Aim of the task:
Return every line in the items below that contains the string "location". Treat uppercase and lowercase as different.

Data for the task:
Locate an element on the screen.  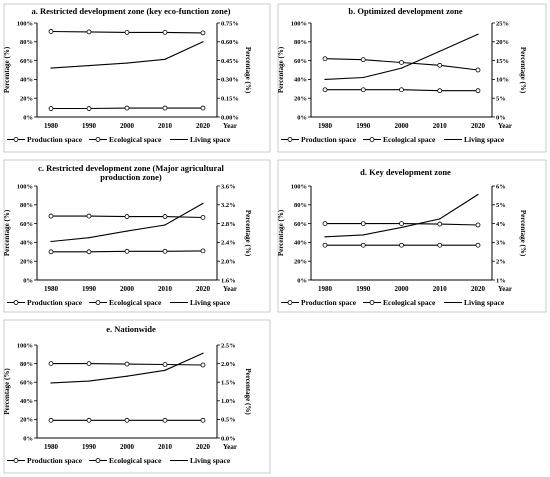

--

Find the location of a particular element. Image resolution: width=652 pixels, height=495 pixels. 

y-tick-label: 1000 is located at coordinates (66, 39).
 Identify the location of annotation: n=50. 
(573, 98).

Your response:
Find the location of a particular element. Image resolution: width=652 pixels, height=495 pixels. 
 Identify the location of annotation: n=50. 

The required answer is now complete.